Entries from a dataset:
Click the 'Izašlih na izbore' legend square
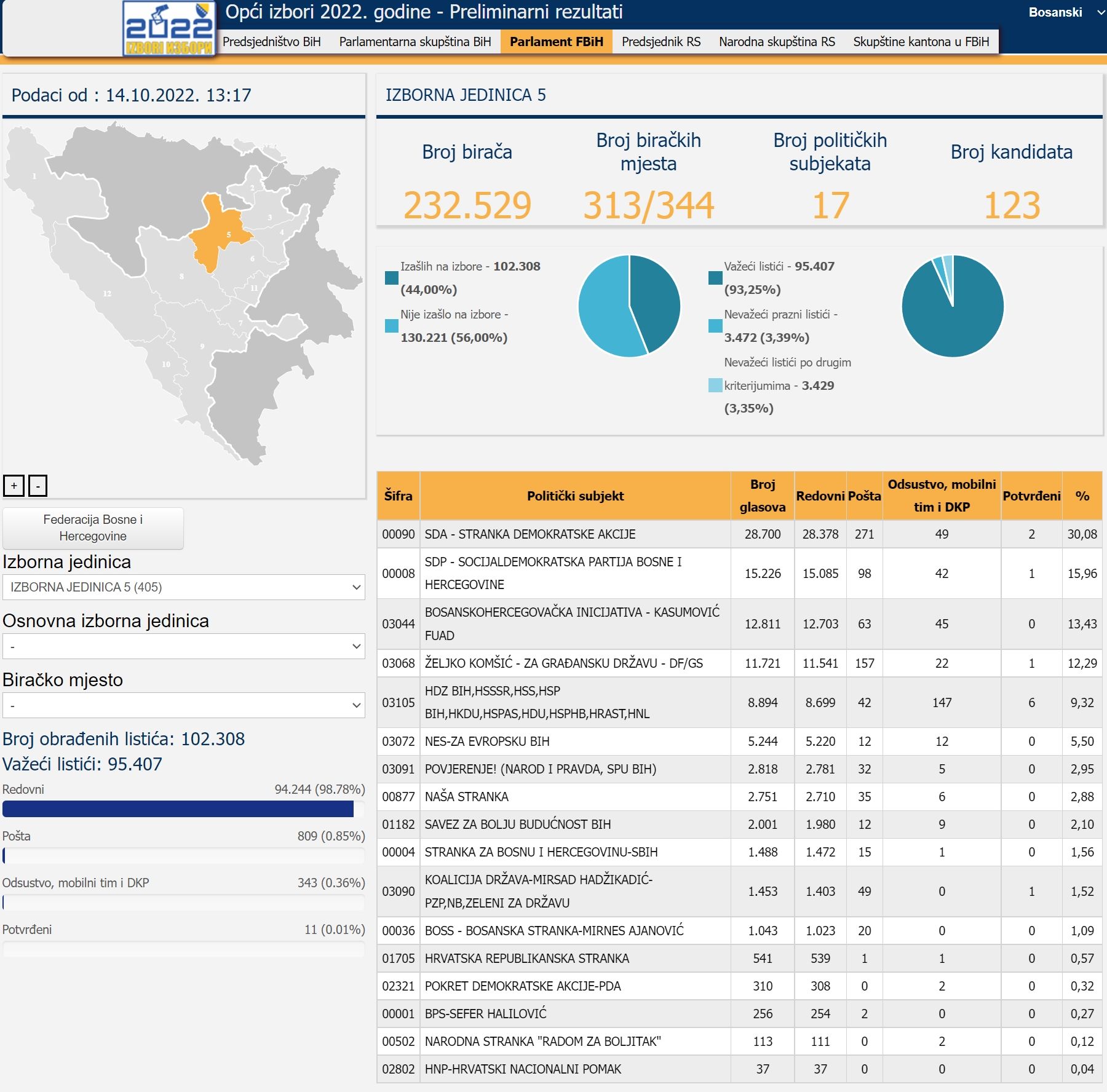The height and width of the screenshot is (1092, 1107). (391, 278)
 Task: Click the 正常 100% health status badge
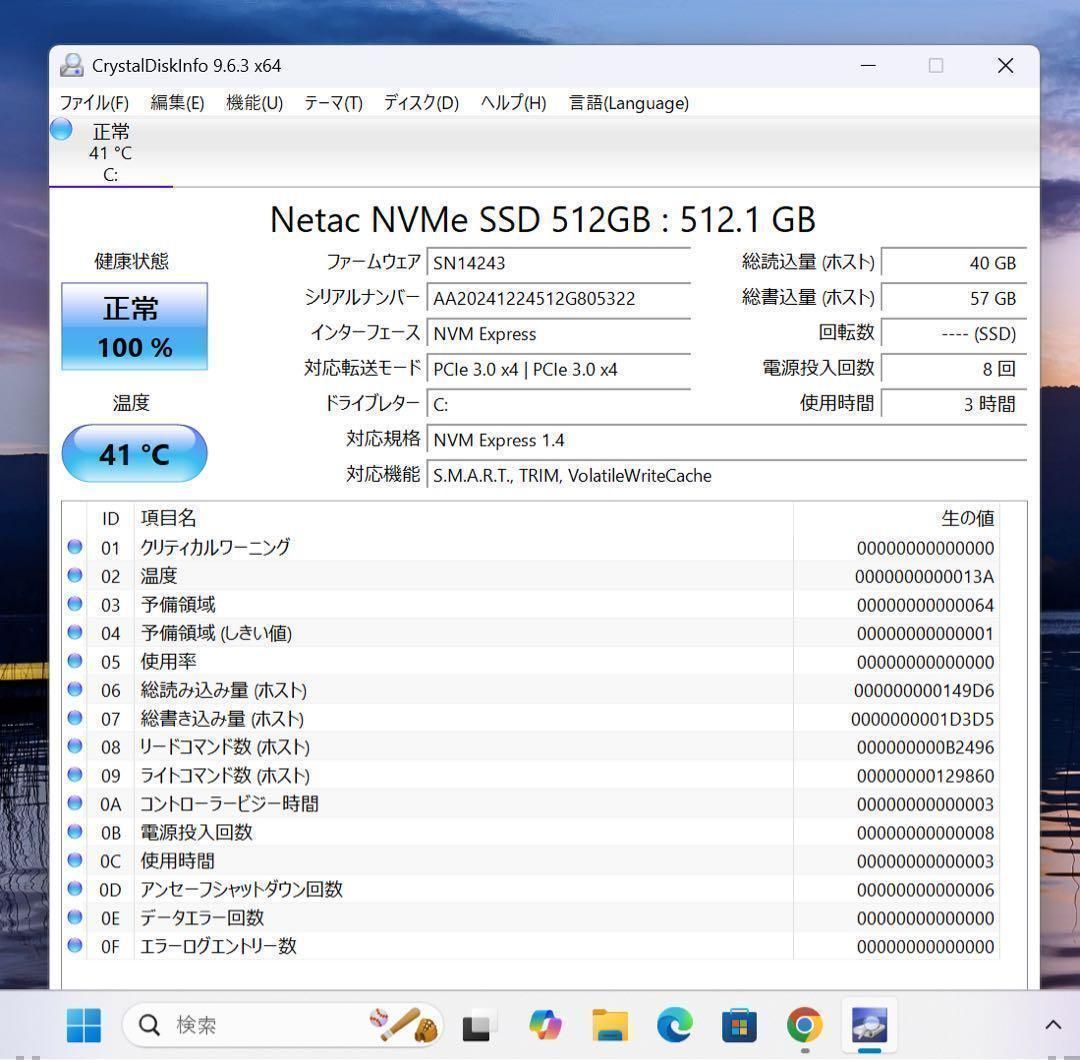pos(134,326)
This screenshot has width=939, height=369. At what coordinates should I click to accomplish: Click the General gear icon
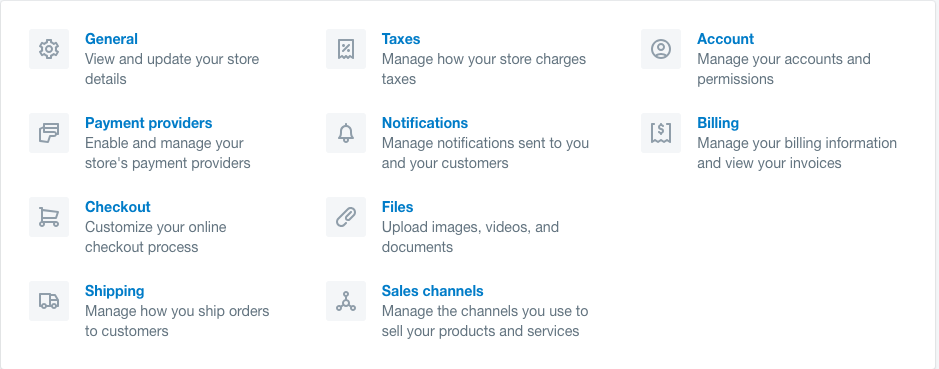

# EXERCISE INSTRUCTIONS
Switch "gear icon" to "cog icon" in the records above and write them out again with nothing else changed. Leave the pictures out of your answer.

# WRITTEN RESPONSE
Click the 'Izašlih na izbore' legend square
The height and width of the screenshot is (1092, 1107). (391, 278)
 Task: Click the 正常 100% health status badge
pos(134,326)
This screenshot has width=939, height=369. At what coordinates should I click to accomplish: Click the General cog icon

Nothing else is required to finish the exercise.